“I’m collecting money for the Chabad Chanukah fund.”
When she opened the door, she scowled at me, her face set in an expression of tight, pinched disapproval. “I thought I already told you not to come by here, that
I’ll
contact
you
when I want to see you.”
She tried to slam the door, but I pushed it open, and edged her out of the way with my shoulder. “I decided I don’t like that plan.”
“I’ve got a boyfriend, remember? So that’s the way it’s got to be.” She leaned toward me and sniffed. “You’re drunk.”
“Not really.”
She pointed to the door. “Get out.”
I gripped her by the shoulders and kissed her hard.
She wriggled free and stepped back. “What’s
with
you tonight?”
“Two guys just tried to kill me.”
She slumped onto the sofa, looking stunned.
“Well I’m one for two. One down. One to go.”
“What happened?”
Ignoring her question, I fell onto the sofa, kissing her, working my way down her neck to the base of her throat.
She looked up at me, eyes half closed. “I can see I’m not going to have to whup you upside the head
tonight
.”
“Somebody,” I said, “already did that for you.”
A gust of wind rustling the oleander woke me. I reached for the Beretta. Gripping the gun, I realized where I was. Nicole was asleep, her hair splayed on the pillow as if she was floating underwater. I checked the digital clock on the end table: 7:05.
I dressed quietly and left without waking her.
When I entered the squad room, a half dozen detectives immediately surrounded me and volunteered to search for Li’l Eight. They may not have liked me, but if someone tries to kill a cop, everyone closes ranks.

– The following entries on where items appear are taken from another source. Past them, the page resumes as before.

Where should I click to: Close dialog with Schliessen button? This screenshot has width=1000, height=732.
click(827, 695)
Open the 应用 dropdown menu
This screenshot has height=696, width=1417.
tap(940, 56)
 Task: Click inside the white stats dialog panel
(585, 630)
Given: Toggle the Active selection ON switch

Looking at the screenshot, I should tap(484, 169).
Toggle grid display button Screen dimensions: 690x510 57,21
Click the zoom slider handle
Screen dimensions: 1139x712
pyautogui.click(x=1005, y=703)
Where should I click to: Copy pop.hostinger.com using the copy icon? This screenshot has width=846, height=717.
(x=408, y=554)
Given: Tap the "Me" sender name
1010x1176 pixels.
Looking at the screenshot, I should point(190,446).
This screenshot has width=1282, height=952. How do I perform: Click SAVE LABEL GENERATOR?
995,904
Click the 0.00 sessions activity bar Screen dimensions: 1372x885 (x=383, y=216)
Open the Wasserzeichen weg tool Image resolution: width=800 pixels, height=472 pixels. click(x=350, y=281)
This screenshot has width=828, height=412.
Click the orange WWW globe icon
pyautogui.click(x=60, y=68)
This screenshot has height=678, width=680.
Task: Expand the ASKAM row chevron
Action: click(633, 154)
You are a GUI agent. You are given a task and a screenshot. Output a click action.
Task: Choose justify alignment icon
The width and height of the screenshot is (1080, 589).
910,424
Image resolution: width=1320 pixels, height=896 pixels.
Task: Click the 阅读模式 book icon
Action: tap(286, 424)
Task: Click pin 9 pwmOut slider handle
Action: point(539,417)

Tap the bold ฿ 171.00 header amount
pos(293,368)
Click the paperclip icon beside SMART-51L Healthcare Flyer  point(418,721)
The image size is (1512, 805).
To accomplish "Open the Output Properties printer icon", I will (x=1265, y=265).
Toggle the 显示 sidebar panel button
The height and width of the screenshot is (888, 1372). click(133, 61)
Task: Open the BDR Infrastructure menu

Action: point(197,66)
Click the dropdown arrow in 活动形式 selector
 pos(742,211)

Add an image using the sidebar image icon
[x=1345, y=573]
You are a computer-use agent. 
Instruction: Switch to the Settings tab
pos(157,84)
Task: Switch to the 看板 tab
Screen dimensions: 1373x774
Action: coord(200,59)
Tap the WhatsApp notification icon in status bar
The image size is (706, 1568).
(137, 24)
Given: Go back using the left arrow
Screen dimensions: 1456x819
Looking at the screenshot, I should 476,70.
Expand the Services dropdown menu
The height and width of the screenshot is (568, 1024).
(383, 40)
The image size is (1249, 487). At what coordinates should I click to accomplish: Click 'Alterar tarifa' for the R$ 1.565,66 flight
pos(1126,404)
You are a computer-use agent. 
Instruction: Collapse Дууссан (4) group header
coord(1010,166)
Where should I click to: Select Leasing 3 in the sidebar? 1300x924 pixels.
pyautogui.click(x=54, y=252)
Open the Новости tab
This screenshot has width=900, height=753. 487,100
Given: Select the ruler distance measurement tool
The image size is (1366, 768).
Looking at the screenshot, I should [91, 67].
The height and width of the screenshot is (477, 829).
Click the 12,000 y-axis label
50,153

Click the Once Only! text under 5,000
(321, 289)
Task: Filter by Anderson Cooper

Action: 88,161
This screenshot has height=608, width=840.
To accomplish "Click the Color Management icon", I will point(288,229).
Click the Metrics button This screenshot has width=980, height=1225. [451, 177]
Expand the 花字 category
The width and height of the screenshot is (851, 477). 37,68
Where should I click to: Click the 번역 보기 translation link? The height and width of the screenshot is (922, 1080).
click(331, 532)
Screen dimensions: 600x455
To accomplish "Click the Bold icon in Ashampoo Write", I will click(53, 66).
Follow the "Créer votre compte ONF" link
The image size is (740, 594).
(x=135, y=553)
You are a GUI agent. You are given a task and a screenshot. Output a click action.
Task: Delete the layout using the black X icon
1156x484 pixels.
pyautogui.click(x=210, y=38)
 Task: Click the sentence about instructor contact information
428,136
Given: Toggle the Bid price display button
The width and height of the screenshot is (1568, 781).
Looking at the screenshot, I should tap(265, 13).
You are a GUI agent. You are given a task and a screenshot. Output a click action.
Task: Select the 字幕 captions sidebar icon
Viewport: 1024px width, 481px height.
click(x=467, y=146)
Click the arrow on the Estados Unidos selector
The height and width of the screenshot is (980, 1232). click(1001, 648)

“I appreciate the offer,” I said, “but the Seventy-seventh is all over it. They’re hunting this guy down. But I’ll let you know if I need you.”
When I returned with a cup of coffee, Ortiz strolled over. “You need some backup, homes. Let me ride with you. At least until my partner gets back from vacation.”
“I appreciate the offer,” I said. “I’ll let you know if I need you.”
Ortiz stood up and straightened his pants. “Let me pass along some advice my grandfather used to give me. It’s an old Mexican saying: All your friends are false; all your enemies are real.”
I fingered Ortiz’s frayed, antiquated corduroy sports coat and said, “Let me pass along some advice
my
grandfather used to give me: Dress British, think Yiddish.”
When Ortiz walked off, chuckling, I called Captain Sippleman. “Any luck in tracking down Li’l Eight?”
“Jesus, Ash, it’s been less than twenty-four hours. Give us a chance.”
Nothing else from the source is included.